3D Computer Vision



Important. This is not a block course. First lecture is Monday 15.4 9:30 - 11:00 in Math. B/128

This lecture covers areas of computer vision which deal with 3D reconstruction and scene understanding. This means, for instance, to recover a 3D scene from a set of photographs or video, or to extract and track objects in the scene. We discuss the underlying principles and methods to solve such tasks. In particular, we cover techniques from deep learning, traditional approaches, and mixtures of the two. We also introduce the necessary background knowledge, e.g. camera models, deep learning, image formation model, Kalmann Filters, etc.

Content:
- Brief introduction to required Machine Learning concepts (Neural Networks, Invertible Networks, etc)
- Basic Image processing (Filtering, Bilateral Filter)
- Sparse feature detection and description (points, edges, LIFT) w/ and w/o Neural networks
- Projective Geometry, Epipolar Geometry
- Sparse reconstruction (image matching, image descriptors) w/ and w/o Neural Networks
- Robust matching w/ Neural networks (Differentiable RASANC and related pipelines)
- Dense Reconstruction, SLAM and Camera Localization
- 3D Object detection (End-to-End Trainable Pipelines) w/ and w/o Neural Networks
- 3D Object tracking (6D Pose estimation, Kalman Filter, Particle Filter)
- 3D Training data generation and Instance Segmentation
- Poster Session Presentation by the students


Formalities:
Teaching assistant (main point of contact): Titus Leistner titus.leistner@iwr.uni-heidelberg.de

Registration: Please register yourself via Müsli (https://muesli.mathi.uni-heidelberg.de/lecture/view/974). If you have problems please contact teaching assistant.

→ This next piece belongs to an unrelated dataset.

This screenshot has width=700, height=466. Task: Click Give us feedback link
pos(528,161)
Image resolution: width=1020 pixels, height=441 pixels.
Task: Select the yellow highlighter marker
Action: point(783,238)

Prerequisite: no prerequisites, but it is recommended to have Machine Learning Background, e.g. Fundamentals of Machine Learning or equivalent

Exam: graded final report (about 10 pages). The final report has to be submitted until 15.10.2019 (please send an email to Titus Leistner titus.leistner@iwr.uni-heidelberg.de if you need an extension of this deadline. Please explain why you need the extension.)

Leistungspunkte: 6 LP

Amount of work: 180h thereof 30h Lectures, 30h Exercises, 20h Revision and Home Exercise, 70h programming a mini research project, and 30h preparation of final report.
(Comment, the mini research project will start at the end of lecture).

Usability: Physics, MSc. Angewandte Informatik MSc. Scientific Computing

Slides
All the slides are uploaded to heiBOX.
The password will be disclosed in the second lecture.

Schedule
April 15Lecture 1
April 18Lecture 2
April 22Holiday
April 25Deep Learning Exercise 1
April 29Lecture 3
May 2Lecture 4
May 6Lecture 5
May 9Lecture 6
May 13Lecture 7
May 16Deep Learning Exercise 2
May 20Lecture 8
May 23Deep Learning Exercise 3
May 27Lecture 9
May 29Holiday
June 3Lecture 10
June 6DSAC Exercise 1
June 10Holiday
June 13DSAC Exercise 2
June 17Lecture 11
June 20Holiday
June 24Lecture 12
June 27-
July 1Lecture 13
July 4Tracking Exercise 1
July 8Lecture 14
July 11Exercise Tracking 2
July 15Lecture 15
July 18-
July 22Mini Project Discussion
July 25Last Chance for Exercise Submissions

Teaching goals:
The students
- Understand the principles behind estimating 3D Point Clouds and Motion from two or more images. They are able to apply this knowledge to new tasks in the field of 3D reconstruction.
- Understanding the principles of an image formation process and corresponding Geometry. This can be utilized to design new algorithms, for e.g. 3D motion estimation for autonomous driving.
- Understand and implement methods that combine machine learning based methods with classical computer vision based techniques.
- Have studied various state-of-the-art computer vision systems and approaches, and are then able to evaluate and classify new systems and approaches.
- Understand and implement different approaches for object tracking and object-instance recognition.